* _Directions_
Retype, word for word, every line from the one holding "Stratégie marketing et masterplan (683, 2496)" through the one holding "Rating (1119, 1470)" in the entries below, both included, and only those lines.

[Start of Attachment]

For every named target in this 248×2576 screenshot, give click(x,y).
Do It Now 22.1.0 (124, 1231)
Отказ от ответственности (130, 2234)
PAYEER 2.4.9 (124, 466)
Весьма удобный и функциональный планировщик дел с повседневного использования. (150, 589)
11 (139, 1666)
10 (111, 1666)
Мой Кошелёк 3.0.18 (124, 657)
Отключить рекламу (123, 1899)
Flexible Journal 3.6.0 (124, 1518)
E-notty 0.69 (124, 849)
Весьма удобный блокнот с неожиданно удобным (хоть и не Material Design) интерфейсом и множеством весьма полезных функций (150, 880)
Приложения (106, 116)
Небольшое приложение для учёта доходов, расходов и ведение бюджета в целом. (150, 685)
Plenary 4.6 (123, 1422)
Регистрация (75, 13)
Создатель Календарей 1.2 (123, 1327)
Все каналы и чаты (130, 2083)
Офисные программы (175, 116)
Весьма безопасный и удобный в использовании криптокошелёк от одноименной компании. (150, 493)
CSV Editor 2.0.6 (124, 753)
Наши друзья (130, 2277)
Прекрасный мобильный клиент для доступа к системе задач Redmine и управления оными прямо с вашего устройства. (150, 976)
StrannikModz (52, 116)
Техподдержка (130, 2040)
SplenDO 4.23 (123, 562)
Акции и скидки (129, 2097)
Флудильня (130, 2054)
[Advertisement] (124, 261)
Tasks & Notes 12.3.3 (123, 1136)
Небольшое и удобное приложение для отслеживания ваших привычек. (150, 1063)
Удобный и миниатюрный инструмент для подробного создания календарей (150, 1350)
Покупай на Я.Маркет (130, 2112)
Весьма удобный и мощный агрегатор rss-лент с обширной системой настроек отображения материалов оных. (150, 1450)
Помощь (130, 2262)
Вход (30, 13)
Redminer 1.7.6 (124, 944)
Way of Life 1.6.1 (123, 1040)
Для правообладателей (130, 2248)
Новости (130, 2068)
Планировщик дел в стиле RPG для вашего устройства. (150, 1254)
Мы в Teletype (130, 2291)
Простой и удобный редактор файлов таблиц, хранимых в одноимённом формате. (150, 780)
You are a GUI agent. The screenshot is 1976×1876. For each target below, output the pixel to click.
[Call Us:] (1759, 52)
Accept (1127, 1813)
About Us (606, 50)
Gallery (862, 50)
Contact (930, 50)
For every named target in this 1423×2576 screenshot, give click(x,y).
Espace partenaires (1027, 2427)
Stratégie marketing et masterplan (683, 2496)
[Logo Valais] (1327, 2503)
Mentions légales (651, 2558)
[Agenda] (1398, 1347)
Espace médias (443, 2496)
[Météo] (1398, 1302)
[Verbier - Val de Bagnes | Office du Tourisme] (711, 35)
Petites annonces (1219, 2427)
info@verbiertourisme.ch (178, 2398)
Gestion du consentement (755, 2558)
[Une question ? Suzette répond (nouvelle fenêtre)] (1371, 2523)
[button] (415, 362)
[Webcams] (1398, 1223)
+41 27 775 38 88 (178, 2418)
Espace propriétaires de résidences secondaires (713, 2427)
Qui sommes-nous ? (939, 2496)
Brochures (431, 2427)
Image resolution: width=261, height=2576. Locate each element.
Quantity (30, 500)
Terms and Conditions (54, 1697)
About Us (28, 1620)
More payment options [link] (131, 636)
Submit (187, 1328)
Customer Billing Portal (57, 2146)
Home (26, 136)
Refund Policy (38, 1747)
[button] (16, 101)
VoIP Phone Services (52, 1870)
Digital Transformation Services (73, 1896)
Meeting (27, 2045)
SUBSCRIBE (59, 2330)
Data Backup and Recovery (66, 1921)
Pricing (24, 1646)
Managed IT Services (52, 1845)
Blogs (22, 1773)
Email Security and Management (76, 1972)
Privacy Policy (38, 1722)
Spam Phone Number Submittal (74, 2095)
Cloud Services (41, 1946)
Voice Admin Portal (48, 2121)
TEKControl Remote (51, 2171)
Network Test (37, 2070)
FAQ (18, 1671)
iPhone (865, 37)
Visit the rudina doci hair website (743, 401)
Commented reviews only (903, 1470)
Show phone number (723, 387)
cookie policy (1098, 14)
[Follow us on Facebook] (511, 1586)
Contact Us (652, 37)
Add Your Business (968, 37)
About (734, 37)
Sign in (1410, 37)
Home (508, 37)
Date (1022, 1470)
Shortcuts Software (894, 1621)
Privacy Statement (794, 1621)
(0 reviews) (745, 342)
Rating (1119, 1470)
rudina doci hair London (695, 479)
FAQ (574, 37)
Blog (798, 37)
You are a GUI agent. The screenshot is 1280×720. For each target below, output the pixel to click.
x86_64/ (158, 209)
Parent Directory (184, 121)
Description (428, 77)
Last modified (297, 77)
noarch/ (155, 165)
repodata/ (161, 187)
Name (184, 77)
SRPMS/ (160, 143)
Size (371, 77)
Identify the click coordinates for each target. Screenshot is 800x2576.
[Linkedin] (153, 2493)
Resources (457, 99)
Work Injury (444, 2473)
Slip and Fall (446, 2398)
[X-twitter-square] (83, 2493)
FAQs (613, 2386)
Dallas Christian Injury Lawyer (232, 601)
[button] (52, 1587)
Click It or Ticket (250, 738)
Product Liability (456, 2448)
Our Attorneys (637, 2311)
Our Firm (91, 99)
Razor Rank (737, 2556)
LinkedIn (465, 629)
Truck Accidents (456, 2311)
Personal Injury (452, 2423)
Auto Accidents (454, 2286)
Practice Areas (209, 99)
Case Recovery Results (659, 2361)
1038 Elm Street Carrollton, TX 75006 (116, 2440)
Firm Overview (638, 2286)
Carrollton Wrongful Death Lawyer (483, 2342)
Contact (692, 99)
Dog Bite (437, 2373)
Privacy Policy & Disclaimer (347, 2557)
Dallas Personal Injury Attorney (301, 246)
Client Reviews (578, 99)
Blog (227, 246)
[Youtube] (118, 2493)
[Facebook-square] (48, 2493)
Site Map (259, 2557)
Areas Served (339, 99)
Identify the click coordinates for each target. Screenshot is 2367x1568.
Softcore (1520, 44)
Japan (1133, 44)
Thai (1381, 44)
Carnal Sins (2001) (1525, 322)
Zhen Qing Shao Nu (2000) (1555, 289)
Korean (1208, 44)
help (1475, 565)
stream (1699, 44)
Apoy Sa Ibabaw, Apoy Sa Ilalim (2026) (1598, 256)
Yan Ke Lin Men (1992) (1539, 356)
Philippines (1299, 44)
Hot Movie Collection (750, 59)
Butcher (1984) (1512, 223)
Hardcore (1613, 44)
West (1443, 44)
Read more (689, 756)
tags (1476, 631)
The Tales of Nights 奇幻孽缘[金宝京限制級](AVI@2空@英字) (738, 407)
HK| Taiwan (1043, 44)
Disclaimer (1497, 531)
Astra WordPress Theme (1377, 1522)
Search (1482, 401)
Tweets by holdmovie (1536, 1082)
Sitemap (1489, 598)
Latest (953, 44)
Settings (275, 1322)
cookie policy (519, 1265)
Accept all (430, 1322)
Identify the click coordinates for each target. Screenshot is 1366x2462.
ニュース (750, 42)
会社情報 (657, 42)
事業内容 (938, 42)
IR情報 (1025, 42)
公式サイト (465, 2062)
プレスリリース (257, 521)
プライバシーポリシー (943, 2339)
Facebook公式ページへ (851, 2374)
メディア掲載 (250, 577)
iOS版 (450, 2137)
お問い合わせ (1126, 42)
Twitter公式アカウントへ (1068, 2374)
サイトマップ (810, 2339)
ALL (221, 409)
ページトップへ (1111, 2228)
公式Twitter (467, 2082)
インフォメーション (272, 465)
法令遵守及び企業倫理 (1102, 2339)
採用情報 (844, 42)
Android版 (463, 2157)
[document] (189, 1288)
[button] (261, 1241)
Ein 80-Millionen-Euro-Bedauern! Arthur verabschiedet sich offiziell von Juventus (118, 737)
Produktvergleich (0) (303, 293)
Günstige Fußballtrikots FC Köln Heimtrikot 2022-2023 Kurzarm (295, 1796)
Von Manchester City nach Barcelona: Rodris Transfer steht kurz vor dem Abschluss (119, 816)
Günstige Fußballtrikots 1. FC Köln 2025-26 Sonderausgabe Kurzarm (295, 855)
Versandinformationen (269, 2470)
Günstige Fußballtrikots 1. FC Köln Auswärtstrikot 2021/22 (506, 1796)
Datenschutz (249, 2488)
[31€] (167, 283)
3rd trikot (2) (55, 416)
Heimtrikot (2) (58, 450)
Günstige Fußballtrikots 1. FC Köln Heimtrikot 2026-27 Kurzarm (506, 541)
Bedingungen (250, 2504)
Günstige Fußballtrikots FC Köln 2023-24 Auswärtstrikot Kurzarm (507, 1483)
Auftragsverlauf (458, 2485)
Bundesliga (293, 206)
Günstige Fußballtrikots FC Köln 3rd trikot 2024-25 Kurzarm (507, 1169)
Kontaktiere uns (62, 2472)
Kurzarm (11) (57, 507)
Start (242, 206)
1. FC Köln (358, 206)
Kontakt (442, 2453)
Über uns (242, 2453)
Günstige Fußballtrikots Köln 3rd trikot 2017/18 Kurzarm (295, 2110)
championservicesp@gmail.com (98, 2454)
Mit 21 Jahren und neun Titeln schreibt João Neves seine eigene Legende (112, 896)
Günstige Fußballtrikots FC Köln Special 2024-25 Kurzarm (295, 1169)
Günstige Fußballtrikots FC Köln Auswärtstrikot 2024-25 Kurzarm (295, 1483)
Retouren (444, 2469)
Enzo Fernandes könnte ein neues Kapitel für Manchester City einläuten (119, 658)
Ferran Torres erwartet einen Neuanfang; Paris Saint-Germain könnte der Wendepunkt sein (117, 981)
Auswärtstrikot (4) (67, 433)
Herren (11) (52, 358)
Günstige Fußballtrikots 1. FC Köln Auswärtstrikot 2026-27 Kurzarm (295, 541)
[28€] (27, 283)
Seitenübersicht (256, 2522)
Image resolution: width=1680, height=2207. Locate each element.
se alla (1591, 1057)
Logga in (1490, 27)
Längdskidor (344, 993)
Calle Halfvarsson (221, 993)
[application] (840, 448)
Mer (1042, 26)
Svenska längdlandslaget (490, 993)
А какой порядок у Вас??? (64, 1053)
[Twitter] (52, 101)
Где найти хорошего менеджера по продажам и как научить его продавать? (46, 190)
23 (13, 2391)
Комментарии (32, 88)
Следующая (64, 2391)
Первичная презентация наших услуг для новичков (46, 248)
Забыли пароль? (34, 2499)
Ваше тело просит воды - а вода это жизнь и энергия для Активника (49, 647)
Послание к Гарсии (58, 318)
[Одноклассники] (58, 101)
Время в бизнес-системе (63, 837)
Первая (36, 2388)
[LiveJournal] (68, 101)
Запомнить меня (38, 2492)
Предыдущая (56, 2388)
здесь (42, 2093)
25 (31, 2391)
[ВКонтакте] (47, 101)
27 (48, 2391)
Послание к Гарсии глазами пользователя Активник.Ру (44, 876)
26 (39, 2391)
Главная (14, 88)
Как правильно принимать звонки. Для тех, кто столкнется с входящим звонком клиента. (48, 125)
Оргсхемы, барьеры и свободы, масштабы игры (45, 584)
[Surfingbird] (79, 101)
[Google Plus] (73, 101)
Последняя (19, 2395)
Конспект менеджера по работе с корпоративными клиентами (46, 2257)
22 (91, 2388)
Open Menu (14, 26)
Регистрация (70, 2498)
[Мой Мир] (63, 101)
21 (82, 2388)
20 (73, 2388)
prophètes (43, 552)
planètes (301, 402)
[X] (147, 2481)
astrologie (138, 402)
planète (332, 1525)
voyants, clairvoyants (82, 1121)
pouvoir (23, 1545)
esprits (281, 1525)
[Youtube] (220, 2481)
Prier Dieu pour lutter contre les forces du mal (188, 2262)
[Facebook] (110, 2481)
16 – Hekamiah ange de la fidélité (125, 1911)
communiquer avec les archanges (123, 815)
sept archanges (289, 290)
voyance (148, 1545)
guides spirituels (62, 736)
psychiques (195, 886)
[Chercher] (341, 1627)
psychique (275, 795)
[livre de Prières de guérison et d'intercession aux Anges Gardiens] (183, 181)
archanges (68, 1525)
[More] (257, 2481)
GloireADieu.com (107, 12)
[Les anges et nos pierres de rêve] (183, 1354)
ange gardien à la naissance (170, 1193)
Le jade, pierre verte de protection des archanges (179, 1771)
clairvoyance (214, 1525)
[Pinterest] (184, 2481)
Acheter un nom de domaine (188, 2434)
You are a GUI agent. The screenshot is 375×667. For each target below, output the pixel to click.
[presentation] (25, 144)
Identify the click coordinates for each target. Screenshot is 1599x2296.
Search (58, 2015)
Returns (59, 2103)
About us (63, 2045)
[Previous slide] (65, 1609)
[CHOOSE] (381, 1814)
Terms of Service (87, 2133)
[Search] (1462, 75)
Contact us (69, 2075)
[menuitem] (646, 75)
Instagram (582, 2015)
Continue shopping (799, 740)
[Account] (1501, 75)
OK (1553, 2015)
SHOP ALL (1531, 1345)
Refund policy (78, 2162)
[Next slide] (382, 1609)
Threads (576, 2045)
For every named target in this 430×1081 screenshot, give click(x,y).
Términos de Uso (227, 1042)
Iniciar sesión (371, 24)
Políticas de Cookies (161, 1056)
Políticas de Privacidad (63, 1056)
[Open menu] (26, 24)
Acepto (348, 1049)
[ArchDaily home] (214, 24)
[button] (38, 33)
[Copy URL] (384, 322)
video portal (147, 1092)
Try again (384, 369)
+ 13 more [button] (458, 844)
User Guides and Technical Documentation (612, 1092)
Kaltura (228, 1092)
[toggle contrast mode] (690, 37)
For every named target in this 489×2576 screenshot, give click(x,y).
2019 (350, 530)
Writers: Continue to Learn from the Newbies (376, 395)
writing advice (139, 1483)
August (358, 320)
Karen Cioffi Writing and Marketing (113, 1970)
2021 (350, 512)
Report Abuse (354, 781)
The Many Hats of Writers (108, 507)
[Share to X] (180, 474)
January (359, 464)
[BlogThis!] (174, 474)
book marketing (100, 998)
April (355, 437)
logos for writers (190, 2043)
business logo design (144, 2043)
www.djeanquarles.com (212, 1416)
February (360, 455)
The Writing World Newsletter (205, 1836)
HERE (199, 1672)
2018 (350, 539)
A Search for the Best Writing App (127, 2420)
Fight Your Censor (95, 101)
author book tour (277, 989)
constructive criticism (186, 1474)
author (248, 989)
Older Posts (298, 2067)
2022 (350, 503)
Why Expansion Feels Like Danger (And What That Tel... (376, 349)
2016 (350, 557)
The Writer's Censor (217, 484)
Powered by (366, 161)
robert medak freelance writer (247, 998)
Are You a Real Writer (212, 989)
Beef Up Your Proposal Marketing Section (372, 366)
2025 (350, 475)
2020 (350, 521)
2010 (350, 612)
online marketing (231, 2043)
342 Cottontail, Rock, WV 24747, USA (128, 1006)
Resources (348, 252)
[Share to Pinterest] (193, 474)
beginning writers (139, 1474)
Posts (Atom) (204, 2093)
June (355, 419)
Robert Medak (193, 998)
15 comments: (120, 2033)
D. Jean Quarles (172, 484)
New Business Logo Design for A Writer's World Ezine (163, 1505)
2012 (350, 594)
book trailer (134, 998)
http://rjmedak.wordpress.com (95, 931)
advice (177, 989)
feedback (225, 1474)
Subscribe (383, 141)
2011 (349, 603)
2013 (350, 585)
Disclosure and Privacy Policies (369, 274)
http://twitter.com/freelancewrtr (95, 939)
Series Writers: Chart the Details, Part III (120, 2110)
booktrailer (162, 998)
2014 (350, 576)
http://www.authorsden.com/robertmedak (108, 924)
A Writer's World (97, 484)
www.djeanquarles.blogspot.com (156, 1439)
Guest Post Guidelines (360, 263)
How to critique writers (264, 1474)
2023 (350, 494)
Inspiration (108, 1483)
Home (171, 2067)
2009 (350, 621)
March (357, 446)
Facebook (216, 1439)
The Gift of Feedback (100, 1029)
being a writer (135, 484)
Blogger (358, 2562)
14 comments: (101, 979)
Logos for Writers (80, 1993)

[End of Attachment]

* _Result for this exercise_
Stratégie marketing et masterplan (683, 2496)
[Logo Valais] (1327, 2503)
Mentions légales (651, 2558)
[Agenda] (1398, 1347)
Espace médias (443, 2496)
[Météo] (1398, 1302)
[Verbier - Val de Bagnes | Office du Tourisme] (711, 35)
Petites annonces (1219, 2427)
info@verbiertourisme.ch (178, 2398)
Gestion du consentement (755, 2558)
[Une question ? Suzette répond (nouvelle fenêtre)] (1371, 2523)
[button] (415, 362)
[Webcams] (1398, 1223)
+41 27 775 38 88 (178, 2418)
Espace propriétaires de résidences secondaires (713, 2427)
Qui sommes-nous ? (939, 2496)
Brochures (431, 2427)
Image resolution: width=261, height=2576. Locate each element.
Quantity (30, 500)
Terms and Conditions (54, 1697)
About Us (28, 1620)
More payment options [link] (131, 636)
Submit (187, 1328)
Customer Billing Portal (57, 2146)
Home (26, 136)
Refund Policy (38, 1747)
[button] (16, 101)
VoIP Phone Services (52, 1870)
Digital Transformation Services (73, 1896)
Meeting (27, 2045)
SUBSCRIBE (59, 2330)
Data Backup and Recovery (66, 1921)
Pricing (24, 1646)
Managed IT Services (52, 1845)
Blogs (22, 1773)
Email Security and Management (76, 1972)
Privacy Policy (38, 1722)
Spam Phone Number Submittal (74, 2095)
Cloud Services (41, 1946)
Voice Admin Portal (48, 2121)
TEKControl Remote (51, 2171)
Network Test (37, 2070)
FAQ (18, 1671)
iPhone (865, 37)
Visit the rudina doci hair website (743, 401)
Commented reviews only (903, 1470)
Show phone number (723, 387)
cookie policy (1098, 14)
[Follow us on Facebook] (511, 1586)
Contact Us (652, 37)
Add Your Business (968, 37)
About (734, 37)
Sign in (1410, 37)
Home (508, 37)
Date (1022, 1470)
Shortcuts Software (894, 1621)
Privacy Statement (794, 1621)
(0 reviews) (745, 342)
Rating (1119, 1470)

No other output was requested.